WORK REQUEST:
Your reply should contain the whole listing below, repeated exactly, and no images.

GIVEN DATA:
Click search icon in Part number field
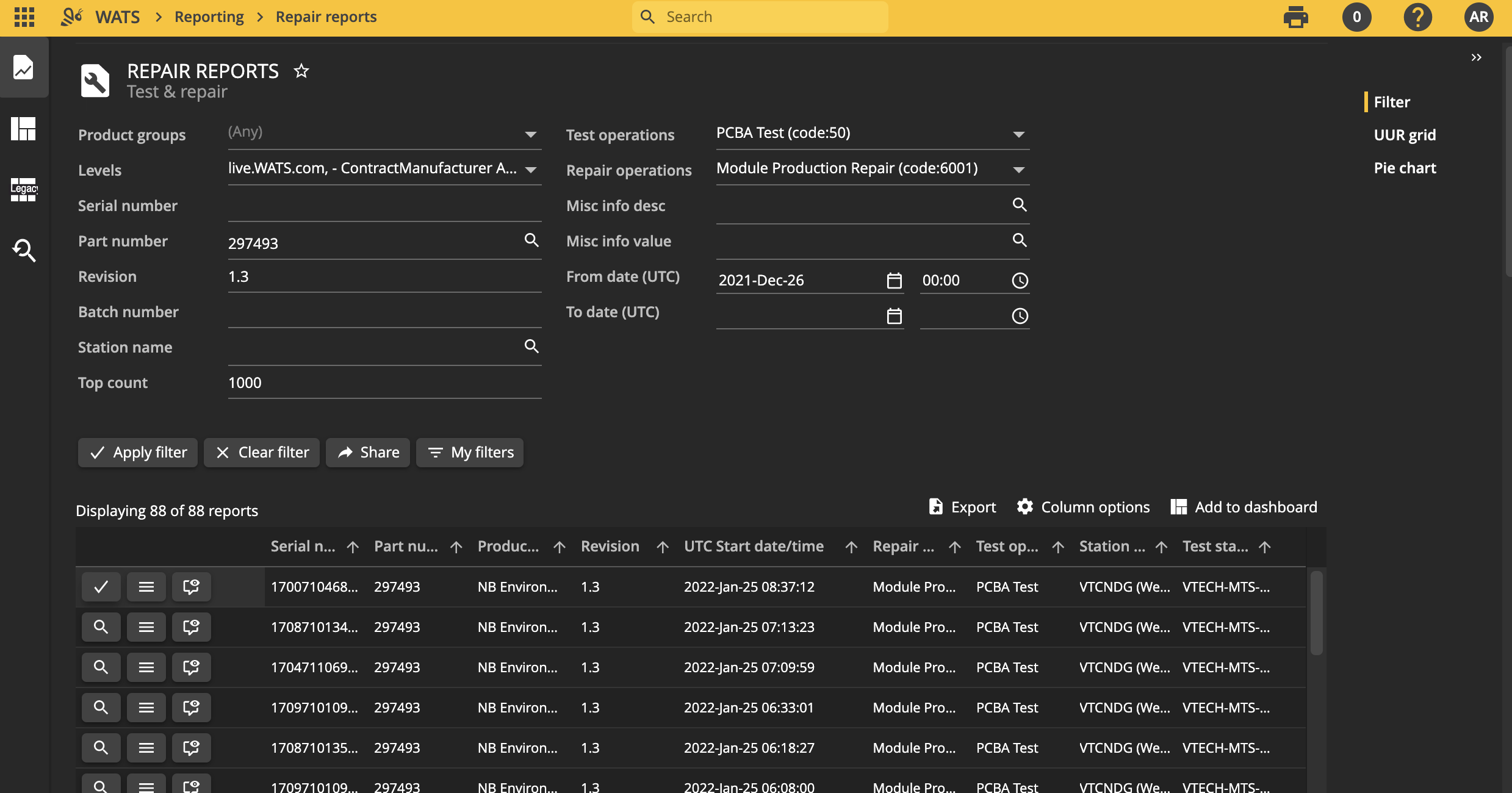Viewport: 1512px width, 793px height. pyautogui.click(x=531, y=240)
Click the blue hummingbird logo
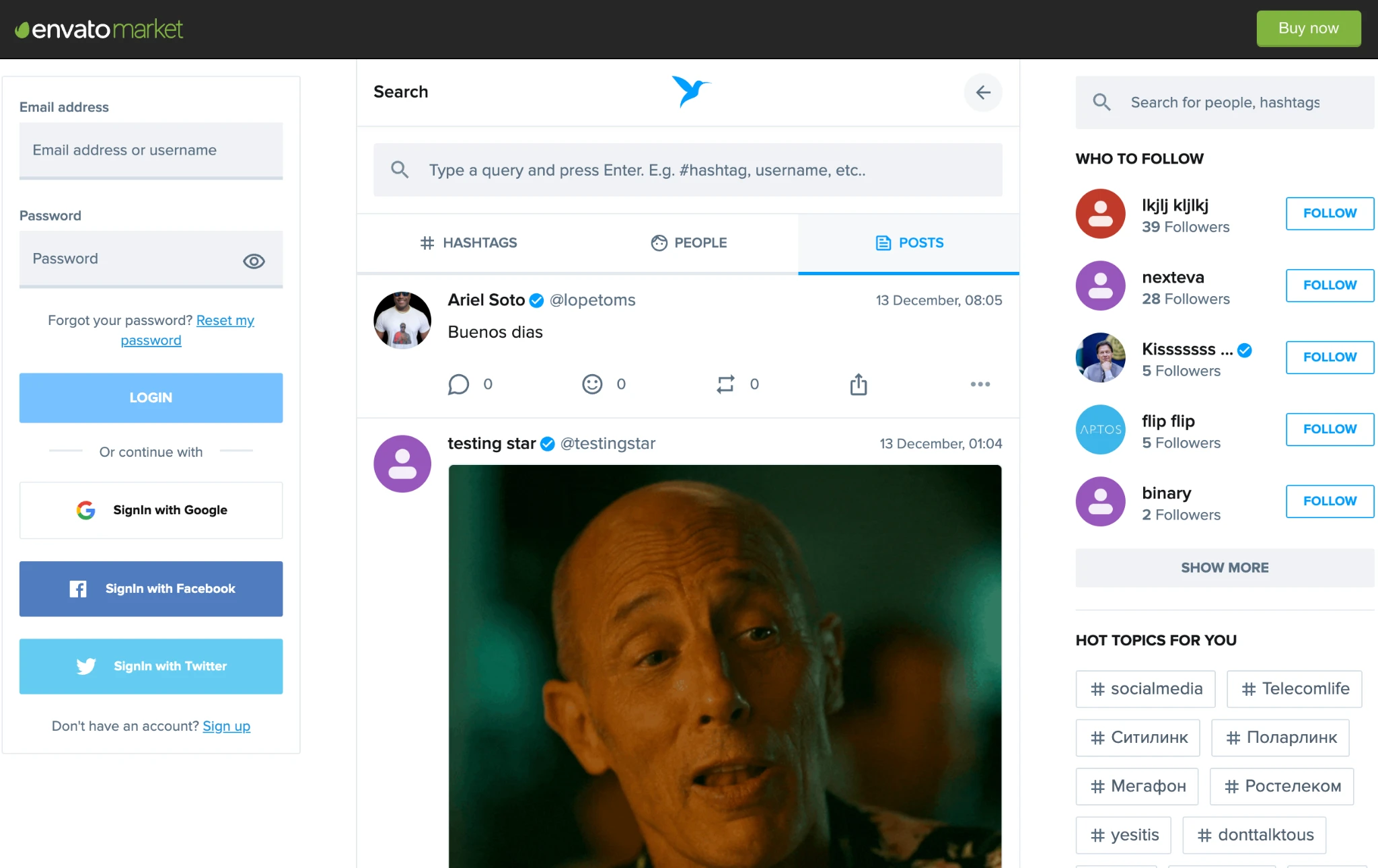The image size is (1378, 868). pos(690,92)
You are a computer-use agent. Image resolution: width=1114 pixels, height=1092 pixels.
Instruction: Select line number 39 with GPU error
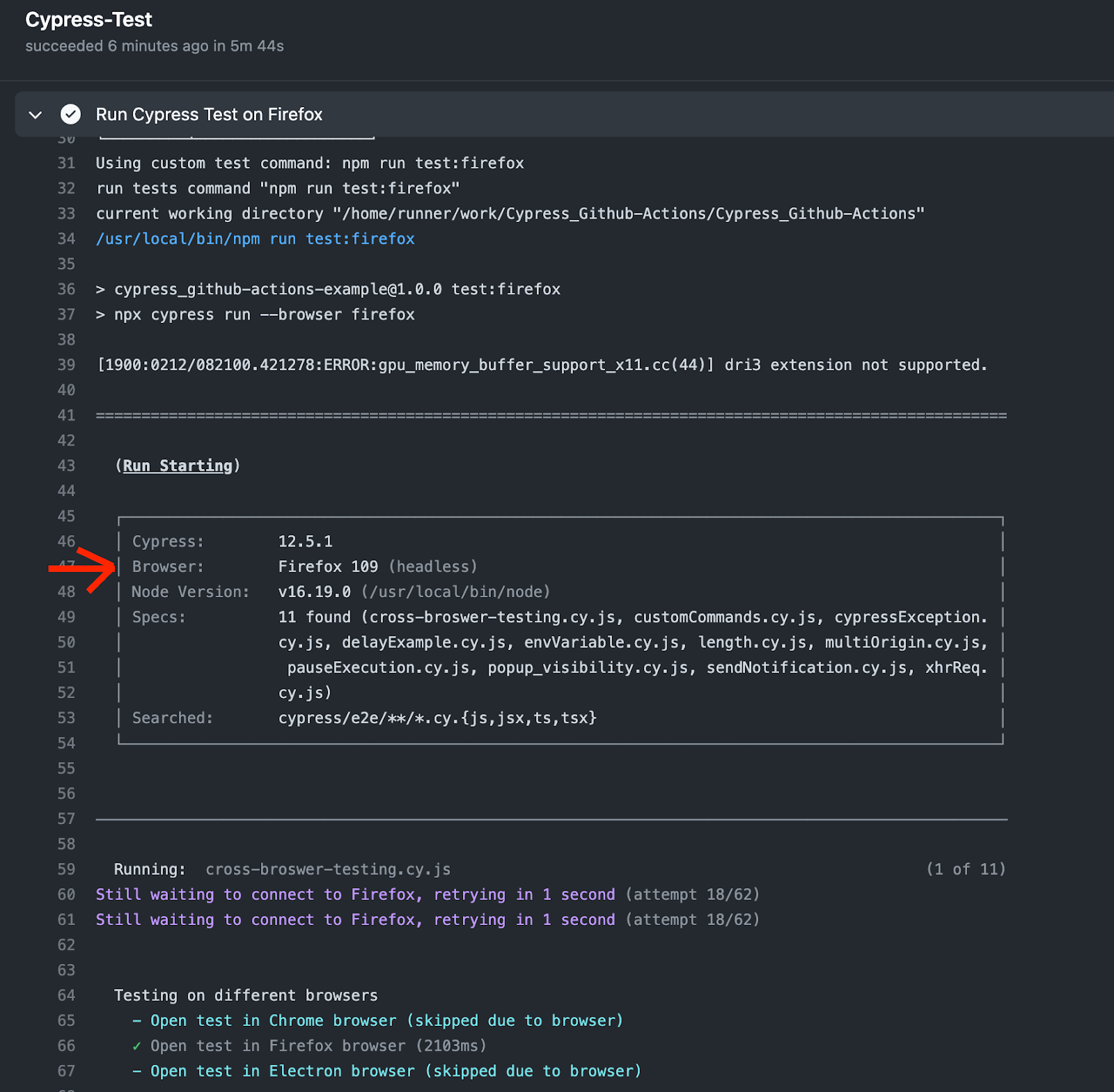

ANSWER BOX:
Click search icon in Part number field
Viewport: 1512px width, 793px height. pyautogui.click(x=531, y=240)
Click the blue hummingbird logo
The image size is (1378, 868). pos(690,92)
You are a computer-use agent. Image resolution: width=1114 pixels, height=1092 pixels.
Instruction: Select line number 39 with GPU error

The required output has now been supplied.